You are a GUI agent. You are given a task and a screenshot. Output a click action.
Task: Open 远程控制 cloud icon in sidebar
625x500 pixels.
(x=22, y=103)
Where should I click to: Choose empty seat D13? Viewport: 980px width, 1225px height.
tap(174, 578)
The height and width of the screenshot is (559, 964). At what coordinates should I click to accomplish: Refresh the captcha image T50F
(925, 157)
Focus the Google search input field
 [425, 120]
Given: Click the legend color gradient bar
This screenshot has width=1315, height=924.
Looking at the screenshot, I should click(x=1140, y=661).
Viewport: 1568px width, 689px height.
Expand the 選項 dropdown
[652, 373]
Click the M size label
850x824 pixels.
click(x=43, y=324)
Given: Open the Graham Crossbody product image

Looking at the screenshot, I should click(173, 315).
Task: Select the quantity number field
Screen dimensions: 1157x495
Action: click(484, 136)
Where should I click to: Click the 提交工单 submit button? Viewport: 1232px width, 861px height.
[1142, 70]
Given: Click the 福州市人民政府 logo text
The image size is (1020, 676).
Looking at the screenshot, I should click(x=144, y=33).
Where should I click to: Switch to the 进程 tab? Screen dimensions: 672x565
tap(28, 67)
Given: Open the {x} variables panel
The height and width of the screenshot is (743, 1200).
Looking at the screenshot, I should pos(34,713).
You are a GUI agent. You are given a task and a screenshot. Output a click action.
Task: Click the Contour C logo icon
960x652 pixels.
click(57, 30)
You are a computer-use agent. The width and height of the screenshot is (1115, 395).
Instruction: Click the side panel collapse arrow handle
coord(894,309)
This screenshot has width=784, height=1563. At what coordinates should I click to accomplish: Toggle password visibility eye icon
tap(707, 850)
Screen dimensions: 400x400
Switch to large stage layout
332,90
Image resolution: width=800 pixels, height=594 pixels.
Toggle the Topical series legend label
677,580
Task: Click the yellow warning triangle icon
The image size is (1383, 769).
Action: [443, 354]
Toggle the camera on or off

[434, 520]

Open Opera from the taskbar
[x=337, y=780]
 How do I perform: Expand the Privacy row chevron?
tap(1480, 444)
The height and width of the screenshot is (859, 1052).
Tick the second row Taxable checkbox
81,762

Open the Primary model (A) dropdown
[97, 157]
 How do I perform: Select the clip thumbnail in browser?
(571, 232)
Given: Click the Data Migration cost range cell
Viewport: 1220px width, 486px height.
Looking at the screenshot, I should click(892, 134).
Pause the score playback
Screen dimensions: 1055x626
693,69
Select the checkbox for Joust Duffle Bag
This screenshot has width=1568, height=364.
__________________________________________________
▸ **Brief**:
Please print the whole of the material verbatim.

▸ **Result of this exercise**:
You are a GUI agent. You are given a task and a screenshot. Output a click action.
Task: Open 远程控制 cloud icon in sidebar
625x500 pixels.
(x=22, y=103)
Where should I click to: Choose empty seat D13? Viewport: 980px width, 1225px height.
tap(174, 578)
The height and width of the screenshot is (559, 964). At what coordinates should I click to accomplish: Refresh the captcha image T50F
(925, 157)
Focus the Google search input field
 [425, 120]
Given: Click the legend color gradient bar
This screenshot has width=1315, height=924.
Looking at the screenshot, I should click(x=1140, y=661).
Viewport: 1568px width, 689px height.
Expand the 選項 dropdown
[652, 373]
Click the M size label
850x824 pixels.
click(x=43, y=324)
Given: Open the Graham Crossbody product image

Looking at the screenshot, I should click(173, 315).
Task: Select the quantity number field
Screen dimensions: 1157x495
Action: click(484, 136)
Where should I click to: Click the 提交工单 submit button? Viewport: 1232px width, 861px height.
[1142, 70]
Given: Click the 福州市人民政府 logo text
The image size is (1020, 676).
Looking at the screenshot, I should click(x=144, y=33).
Where should I click to: Switch to the 进程 tab? Screen dimensions: 672x565
tap(28, 67)
Given: Open the {x} variables panel
The height and width of the screenshot is (743, 1200).
Looking at the screenshot, I should pos(34,713).
You are a GUI agent. You are given a task and a screenshot. Output a click action.
Task: Click the Contour C logo icon
960x652 pixels.
click(57, 30)
You are a computer-use agent. The width and height of the screenshot is (1115, 395).
Instruction: Click the side panel collapse arrow handle
coord(894,309)
This screenshot has width=784, height=1563. At what coordinates should I click to accomplish: Toggle password visibility eye icon
tap(707, 850)
Screen dimensions: 400x400
Switch to large stage layout
332,90
Image resolution: width=800 pixels, height=594 pixels.
Toggle the Topical series legend label
677,580
Task: Click the yellow warning triangle icon
The image size is (1383, 769).
Action: [443, 354]
Toggle the camera on or off

[434, 520]

Open Opera from the taskbar
[x=337, y=780]
 How do I perform: Expand the Privacy row chevron?
tap(1480, 444)
The height and width of the screenshot is (859, 1052).
Tick the second row Taxable checkbox
81,762

Open the Primary model (A) dropdown
[97, 157]
 How do I perform: Select the clip thumbnail in browser?
(571, 232)
Given: Click the Data Migration cost range cell
Viewport: 1220px width, 486px height.
Looking at the screenshot, I should click(892, 134).
Pause the score playback
Screen dimensions: 1055x626
693,69
Select the checkbox for Joust Duffle Bag
This screenshot has width=1568, height=364.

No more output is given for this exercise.